İslâmiyetten önceki şecâat ve mertliğini de devâm ettiren Türkler, İslâm dairesine dâhil olunca Medenî (şehirli) olma ve cihâd rûhu ile târîhin en muhteşem devletlerini kurdular.
İKİ MU’ÂSIR ŞÂİR
İlk şâirimiz Trabzonlu Figânî’dir. Dramatik bir hayâtı vardır. Îdâm edilmiştir. Tabîî neden diye merâk edilecektir. En büyük sebep Sadrıa’zam İbrâhim Paşa’ya muhâlif olması gösterilse de net değildir, ama sıhhatten de hâlî değildir.
Devrin sadrıa’zamı İbrâhim Paşa, Yavuz Selim’in mutallaka (dul kızı) Kânûnî’nin kız kardeşi Hadîce Sultan ile evlenerek Dâmat İbrâhim Paşa olmuştur. Kendisi Yunanistan sınırlarındaki Parga’da dünyâya gelen fakîr bir balıkçının oğludur. Önceleri esir alınarak zengin bir hanıma satılmış, orada san’at bilgilerine sâhip olmuştur. Sonra takdîr-i ilâhi Kânûnî’ye dâmat olmuştur. Çok kabiliyetli ve çok zekî olmasıyla ikbâl merdivenlerini çabuk tırmanmıştır.
Figânî ile aralarında geçen hâdiseye gelince: Kânûnî 1526’da üçüncü seferinde Petervaradin’i almış, Mohaç’ta büyük bir zafer kazanmış, Budin’e girmiştir. Burada tunçtan yapılmış olan Herkül, Apollon ve Diyana heykellerini İstanbul’a getirmiş ve At Meydanı’ndaki Pargalı İbtâhim Paşa Konağı karşısına diktirmiştir. (Sonra bunları Pargalı’nın kendi konağının bahçesine naklettirip oraya diktirdiği de rivâyet olunur.) Bunun üzerine Figânî belki de katline sebep olan o meşhur beyti yazmıştır:
“Dü İbrâhîm âmed be-rûy-i cihân/// Yekî büt-şiken şüd dîger büt nişân.”
(Cihâna iki İbrâhim geldi.
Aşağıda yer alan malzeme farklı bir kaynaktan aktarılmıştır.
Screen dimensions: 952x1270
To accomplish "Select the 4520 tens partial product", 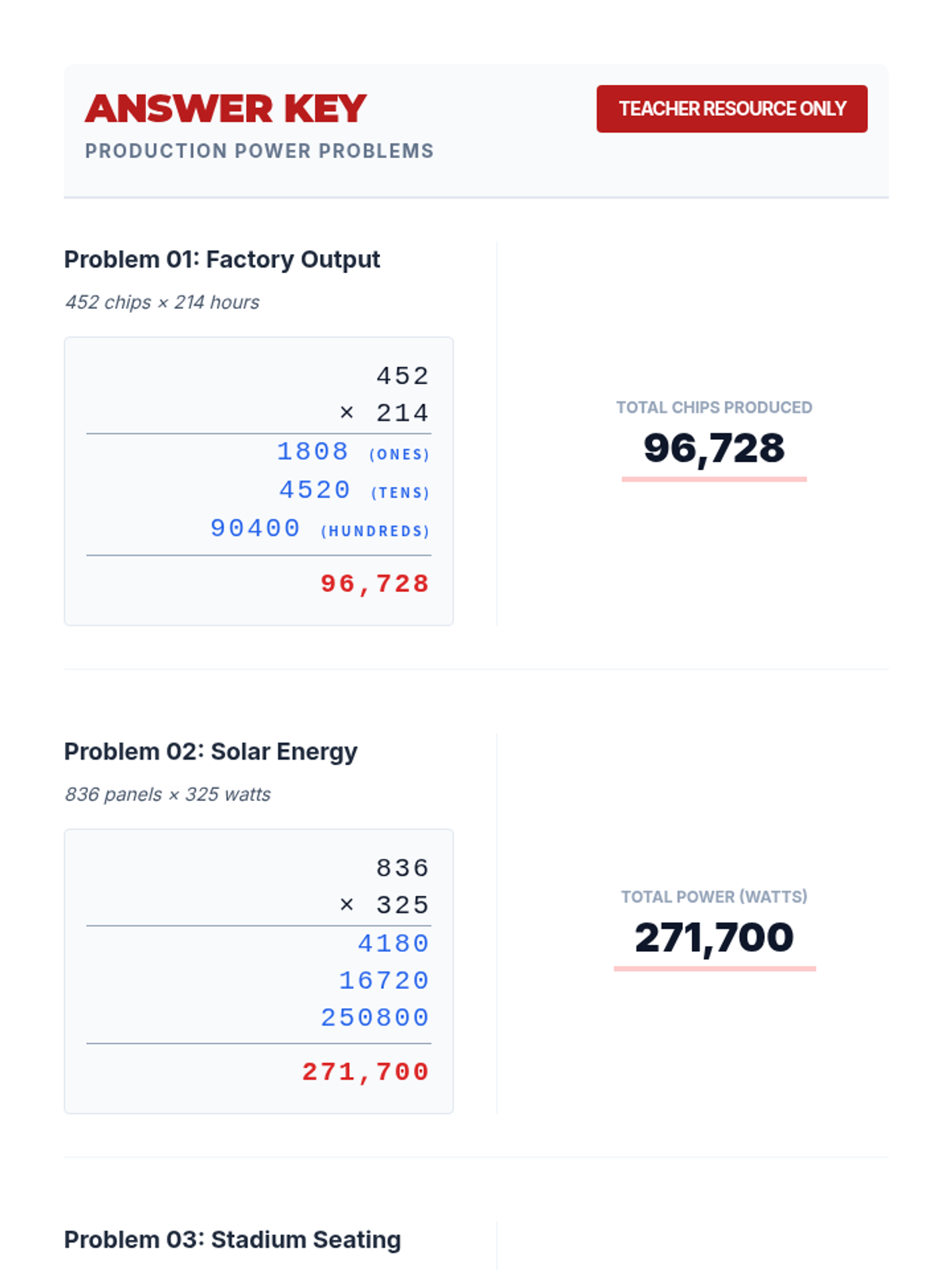I will (314, 490).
Biri putları kırdı, diğeri put dikti.)
Putları kıran Hazret-i İbrâhîm’dir.
Bu Farsça beyti Türkçeye şöyle aktarmışlardır:
“Bir Halîl evvel gelip asnâmı kılmıştı şikest,/Sen Halîl’im şimdi geldin halkı kıldın büt-perest.”
Bu beyit, alâ rivâyetin Figânî’nin başını götürmüştür.
Pargalı’nın îdâmına da asıl sebep, İbrâhîm’in Bağdad seferinde kazandığı zafer ve unvan sonrasında kendisini sultan unvanıyla anması ve hattâ adına sikke bastırması ölümüne sebep olmuştur rivâyeti daha geçerlidir.
FİGÂNÎ
Şimdi Figânî’nin Dîvançesi’ndeki bahse konu ibâreleri verelim:
Midhat-i tîgun sehâ “lâ seyfe illâ zülfikââr /// Vasf-i şân-i tîr ü kavsün âyet-i “nûn ve’l-kalem” (Ey cömert, kılıcının övgüsünde “Zülfikâr’dan başka kılıç yok (hükmündedir) Ali’den başka da daha yiğit bir genç yoktur.) Bunu söyleyen Münebbih de aynı zamanda kılıcın da ilk sâhibi olarak bilinir. “Nûn vel-kalem” devâmı “vemâ yesturûn”. (Kalem ve onunla yazılanlara selâm olsun.)
“Cihâd hakkını kim setr iderse hakkında /// Lisân-ı hâl ile olur “fekad kefera”. Bu beyitte yer alan “fekad kefera” bir âyet ve bir hadîste geçer: “Men fesserel Kur’âne bi re’yihî fekad kefera” (Kim Kur’ânı kendi reyine göre tefsir ederse kâfir olmuştur.)
Hüsn-i hulkıla seni ser-defter-i “mâ yesturûn /// Hâme-i kudretle yazdı nakş-ı bend-i “kâf u nûn”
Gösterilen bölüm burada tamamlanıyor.